Saturday, April 4, 2009

sensitive

my dad said some things that upset me.

it hurts quite a bit. I keep making myself think that something is going to work out in my life but nothing is happening for me. While it is true that I make little motions for things to happen, I am in some difficult spots.

my dad doesn't talk to my sister. It's her son's batpism tomorrow. my dad feels a deep sense of embarrassment and it has put a big rift in the family. He's unwilling to do anything about it. I don't know why they don't talk. I seem to get shouted at whenever I bring it up.

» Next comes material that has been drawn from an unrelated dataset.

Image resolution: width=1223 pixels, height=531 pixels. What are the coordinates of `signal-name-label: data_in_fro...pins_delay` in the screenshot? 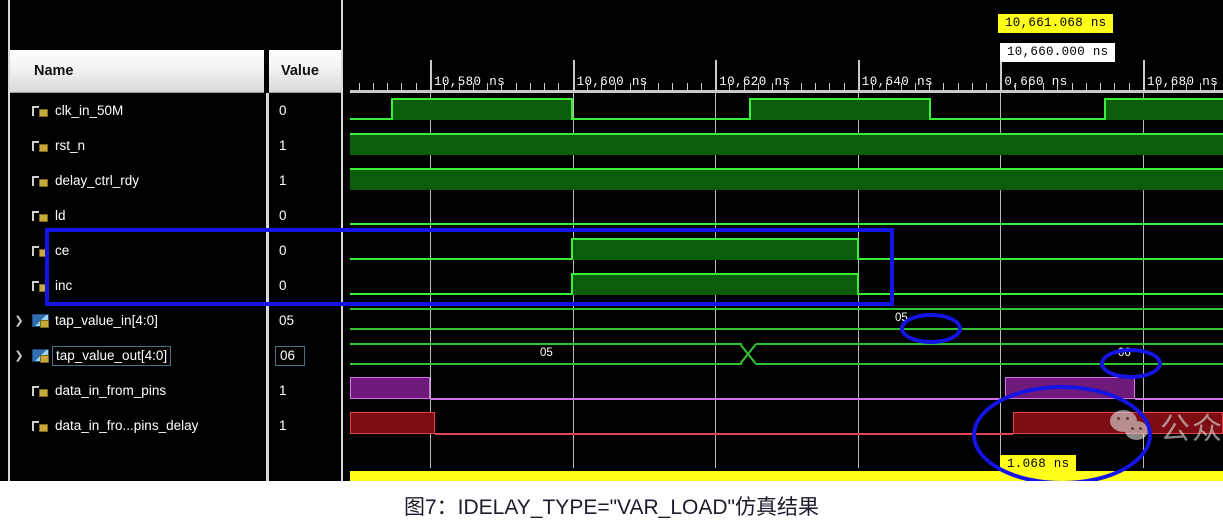 It's located at (127, 426).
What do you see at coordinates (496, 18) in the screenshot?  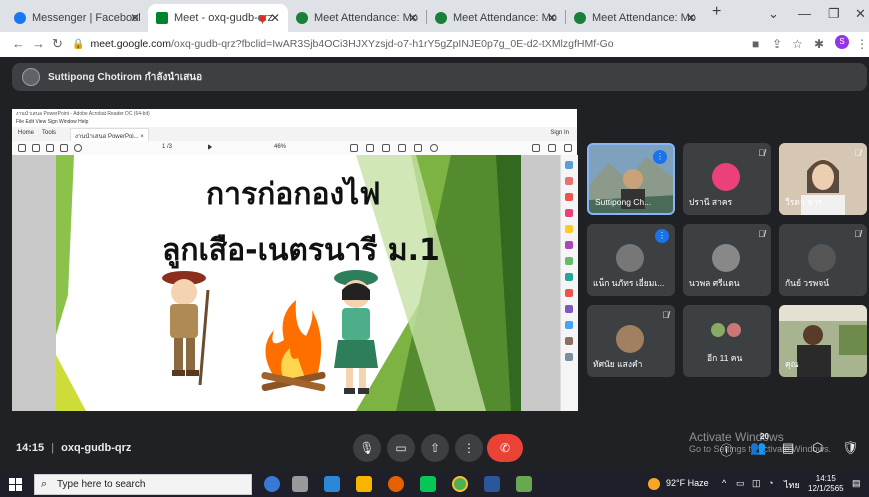 I see `tab-attendance-2: Meet Attendance: Monitor ✕` at bounding box center [496, 18].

my dad basically called me a loser. i don't have any money. I want to purge. I was thinking about it earlier. The bargaining; the reasoning I used to have: if you purge, then I'll focus on doing some other activity. Around the time I didn't do many things and didn't have much motivation. Was it because I was in that state of mind, or was purging the way out?

i think that if I purged more I would have gotten more work done. Im going to try it when no one is in the house. That's not easy though cos there is always someone there.

Also, I think it's my 1 year anniversary for my virginity-losing. When I think about it, it makes me sad. They are such intimate memories. The intimate things are also the most painful, I suppose that is what it means for something to be sensitive. sens

1 comment:

Anonymous said...

Dont think you're alone as there are plenty of us who are suffering at the moment. However, where there is life - there is hope. And as long as day follows night and you continue to get up each morning then you have hope.

You just gotta believe in yourself. Forget about anyone else its all up to you.